Hi all,
I’m evaluating Temporal as a platform for orchestrating user/LLM interactions. In these interactions, an LLM “streams” text output to the user live as it is being generated, and the user can take action (e.g. press a stop button or interject) at any time.
I see two main options to frame this logic in Temporal constructs.
Option 1: short activities, each returning one “batch” of LLM output
This is the option used by the AI agent example.
My core activity would trigger one batch of LLM output (at the order of a sentence or so).

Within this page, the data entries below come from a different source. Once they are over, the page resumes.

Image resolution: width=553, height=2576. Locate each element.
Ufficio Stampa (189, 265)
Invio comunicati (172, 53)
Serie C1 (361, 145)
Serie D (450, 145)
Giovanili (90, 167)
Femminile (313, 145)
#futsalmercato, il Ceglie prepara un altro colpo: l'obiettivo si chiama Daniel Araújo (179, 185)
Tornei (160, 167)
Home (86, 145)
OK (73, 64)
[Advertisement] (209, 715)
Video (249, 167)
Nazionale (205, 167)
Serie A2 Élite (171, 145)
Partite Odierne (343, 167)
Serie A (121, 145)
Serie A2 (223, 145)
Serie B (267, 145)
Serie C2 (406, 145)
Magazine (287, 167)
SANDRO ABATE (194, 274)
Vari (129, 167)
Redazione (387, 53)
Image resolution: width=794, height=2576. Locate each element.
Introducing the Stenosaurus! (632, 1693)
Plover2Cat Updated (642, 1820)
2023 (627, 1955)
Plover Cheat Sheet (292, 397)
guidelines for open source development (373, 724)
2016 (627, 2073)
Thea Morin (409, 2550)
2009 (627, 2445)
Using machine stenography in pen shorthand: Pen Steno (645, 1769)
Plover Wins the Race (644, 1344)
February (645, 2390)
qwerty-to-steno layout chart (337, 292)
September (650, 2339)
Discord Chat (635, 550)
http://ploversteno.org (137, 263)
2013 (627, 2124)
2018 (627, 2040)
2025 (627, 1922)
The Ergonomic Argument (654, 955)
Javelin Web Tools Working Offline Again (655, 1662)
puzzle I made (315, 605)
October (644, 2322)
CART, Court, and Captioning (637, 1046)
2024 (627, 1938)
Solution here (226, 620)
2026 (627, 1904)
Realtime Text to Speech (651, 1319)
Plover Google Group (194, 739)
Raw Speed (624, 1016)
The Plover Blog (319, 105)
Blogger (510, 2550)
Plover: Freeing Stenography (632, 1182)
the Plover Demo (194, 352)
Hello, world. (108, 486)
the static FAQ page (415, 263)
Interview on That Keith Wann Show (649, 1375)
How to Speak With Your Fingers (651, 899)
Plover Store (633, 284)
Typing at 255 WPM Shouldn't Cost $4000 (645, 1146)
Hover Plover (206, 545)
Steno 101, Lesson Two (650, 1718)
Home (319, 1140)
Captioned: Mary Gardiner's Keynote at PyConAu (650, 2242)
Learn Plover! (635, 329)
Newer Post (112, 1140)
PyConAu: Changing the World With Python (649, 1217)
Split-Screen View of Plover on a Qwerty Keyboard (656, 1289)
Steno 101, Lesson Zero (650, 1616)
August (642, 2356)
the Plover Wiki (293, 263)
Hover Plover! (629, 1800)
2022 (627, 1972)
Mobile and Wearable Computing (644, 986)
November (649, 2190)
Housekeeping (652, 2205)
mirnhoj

This activity would be looped many times within my workflow, and a user would interject by sending a signal to the workflow.
But I have the following concerns:
-
In many LLM libraries, “resuming” a conversation is a heavy-weight operation that might, for instance, resend a full conversation history. Since my small activity runs many times (potentially across different workers), repeated resumes would incur huge latency / cost overheads.
IIUC, the typical mitigation would be to maintain ongoing connections to the LLM in worker memory, and use task routing to ensure the worker with the right ongoing connection executes relevant activities.
But how idiomatic is this in practice? Live logic (data coming through the ongoing connection) would constantly be running inbetween activities, “unmanaged” by Temporal. I’d have to keep that logic in sync with activity retries. I’d need to ensure workers are registered for the right custom queues in the event of a crash etc. -
My activities aren’t idempotent / pure: in truth, they accept “nothing” and produce “the next batch of text”. I suspect I can work around this with arbitrary UUIDs etc, but it also feels iffy.
-
I’d have to jump through hoops to stop my entire user input / LLM output from saturating the event log.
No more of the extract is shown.